EXERCISE AIM
Copy the records out again, swapping "Locate an element on the screen" for "Find an element on the screen" wherever it occurs and leaving everything else unchanged.

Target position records
* START *

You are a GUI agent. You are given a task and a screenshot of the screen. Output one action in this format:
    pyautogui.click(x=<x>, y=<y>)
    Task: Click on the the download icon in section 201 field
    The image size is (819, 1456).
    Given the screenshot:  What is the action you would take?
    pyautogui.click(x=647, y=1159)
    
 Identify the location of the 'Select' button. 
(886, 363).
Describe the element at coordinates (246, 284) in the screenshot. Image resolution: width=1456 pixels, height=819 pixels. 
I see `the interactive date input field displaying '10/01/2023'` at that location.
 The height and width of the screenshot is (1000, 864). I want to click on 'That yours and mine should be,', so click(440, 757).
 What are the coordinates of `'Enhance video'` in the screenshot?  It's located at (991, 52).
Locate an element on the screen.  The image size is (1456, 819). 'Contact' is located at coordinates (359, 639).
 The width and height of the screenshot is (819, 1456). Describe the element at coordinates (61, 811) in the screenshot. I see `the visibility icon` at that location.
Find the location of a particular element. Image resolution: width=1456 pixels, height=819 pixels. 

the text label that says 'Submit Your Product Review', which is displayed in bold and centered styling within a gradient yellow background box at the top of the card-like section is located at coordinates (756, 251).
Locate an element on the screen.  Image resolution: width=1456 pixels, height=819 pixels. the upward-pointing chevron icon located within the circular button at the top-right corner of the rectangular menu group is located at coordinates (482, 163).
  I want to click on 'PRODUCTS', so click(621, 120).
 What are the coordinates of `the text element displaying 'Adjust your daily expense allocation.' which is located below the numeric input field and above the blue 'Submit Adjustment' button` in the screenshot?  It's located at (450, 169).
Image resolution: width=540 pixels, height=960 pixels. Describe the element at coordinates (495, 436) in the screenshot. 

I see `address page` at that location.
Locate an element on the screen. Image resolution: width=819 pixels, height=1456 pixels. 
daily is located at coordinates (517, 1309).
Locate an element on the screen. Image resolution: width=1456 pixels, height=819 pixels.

* END *

FULL ANSWER
You are a GUI agent. You are given a task and a screenshot of the screen. Output one action in this format:
    pyautogui.click(x=<x>, y=<y>)
    Task: Click on the the download icon in section 201 field
    The image size is (819, 1456).
    Given the screenshot:  What is the action you would take?
    pyautogui.click(x=647, y=1159)
    
 Identify the location of the 'Select' button. 
(886, 363).
Describe the element at coordinates (246, 284) in the screenshot. Image resolution: width=1456 pixels, height=819 pixels. 
I see `the interactive date input field displaying '10/01/2023'` at that location.
 The height and width of the screenshot is (1000, 864). I want to click on 'That yours and mine should be,', so click(440, 757).
 What are the coordinates of `'Enhance video'` in the screenshot?  It's located at (991, 52).
Find an element on the screen.  The image size is (1456, 819). 'Contact' is located at coordinates (359, 639).
 The width and height of the screenshot is (819, 1456). Describe the element at coordinates (61, 811) in the screenshot. I see `the visibility icon` at that location.
Find the location of a particular element. Image resolution: width=1456 pixels, height=819 pixels. 

the text label that says 'Submit Your Product Review', which is displayed in bold and centered styling within a gradient yellow background box at the top of the card-like section is located at coordinates (756, 251).
Find an element on the screen.  Image resolution: width=1456 pixels, height=819 pixels. the upward-pointing chevron icon located within the circular button at the top-right corner of the rectangular menu group is located at coordinates (482, 163).
  I want to click on 'PRODUCTS', so click(621, 120).
 What are the coordinates of `the text element displaying 'Adjust your daily expense allocation.' which is located below the numeric input field and above the blue 'Submit Adjustment' button` in the screenshot?  It's located at (450, 169).
Image resolution: width=540 pixels, height=960 pixels. Describe the element at coordinates (495, 436) in the screenshot. 

I see `address page` at that location.
Find an element on the screen. Image resolution: width=819 pixels, height=1456 pixels. 
daily is located at coordinates (517, 1309).
Find an element on the screen. Image resolution: width=1456 pixels, height=819 pixels.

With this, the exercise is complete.